The cop stop... Again the book implied that all cops were seekers, therefore, I would think the cop would have been more 'observant' of the passengers, i.e. checking the eyes or necks... when they were stopped in the book Jared pretended to be sleeping.
In either case, minor points, just me being picky...
| Cypress16 chapter 2 . 9/24/2012
I liked the way you did the back story at the beginning. The timeline for the takeover seemed a bit quick... but, whatever, minor point... Stephenie isn't clear and everyone kinda makes up their own timeline scenarios...
The overall flow of the 'meeting' works for me. A reasonable balance of fear on both sides.
There were just a few grammar/spelling errors, certainly nothing big.
I think its a good chapter ... you maybe a little hard on yourself, but then most of us are...
| Cypress16 chapter 1 . 9/21/2012
Interesting plot line ... a few others have done a history for Burns. Its a wide open subject, given Stephenie said next to nothing for background for him in the book. I do like the idea of a 'unique' personality in a soul.
I did read your first attempt at the story. It was OK, but I do think you did much better with this rewrite.
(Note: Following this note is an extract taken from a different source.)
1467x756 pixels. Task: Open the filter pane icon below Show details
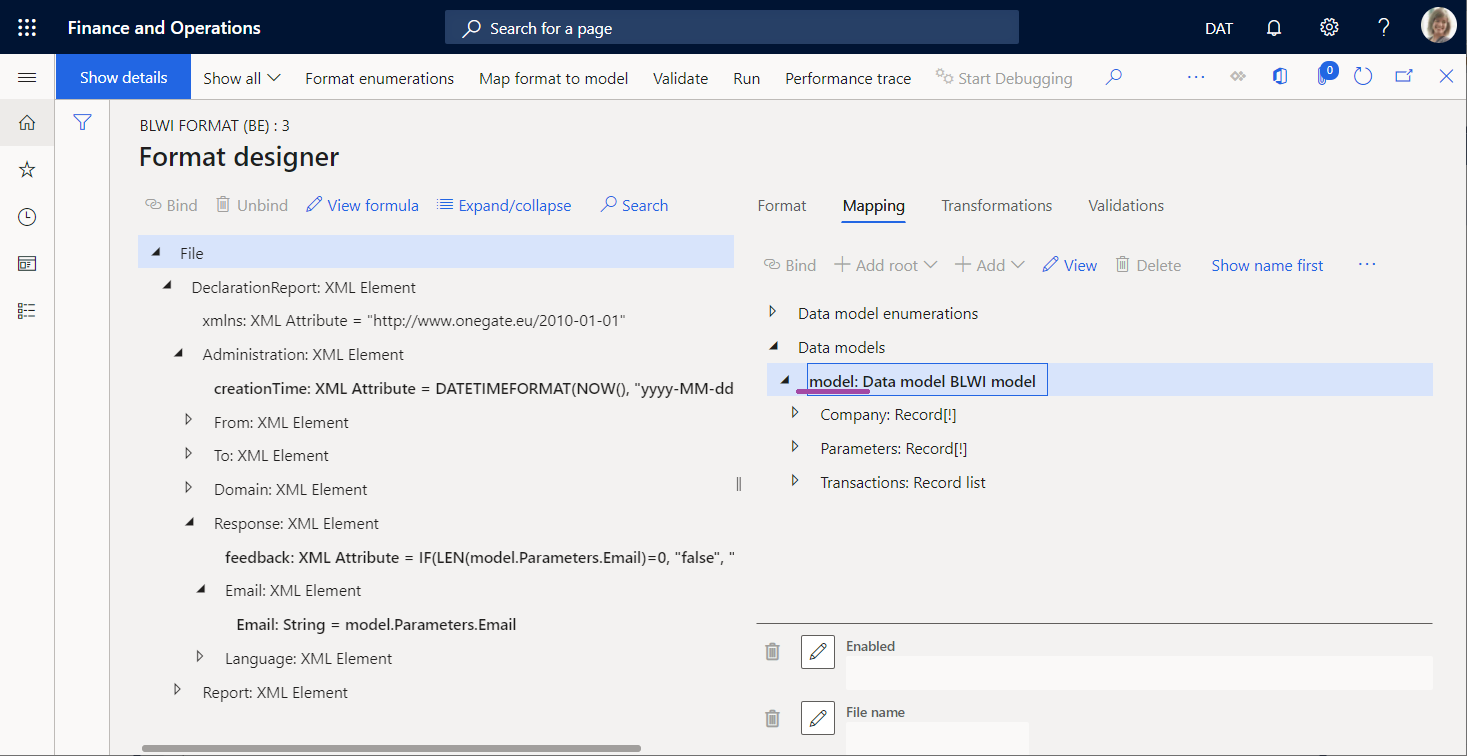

There were a few grammar/spelling issues, but most of us aren't pros at this so unless you are a grammar nazi yourself or have a good beta, its not likely to be perfect. I know my two stories have a few errors and I had reread them a number of times myself before I posted. ;(
You provided good background for Burns ... his personality ... justification for him being by himself in the desert. Very good job. I will follow where you send Burns.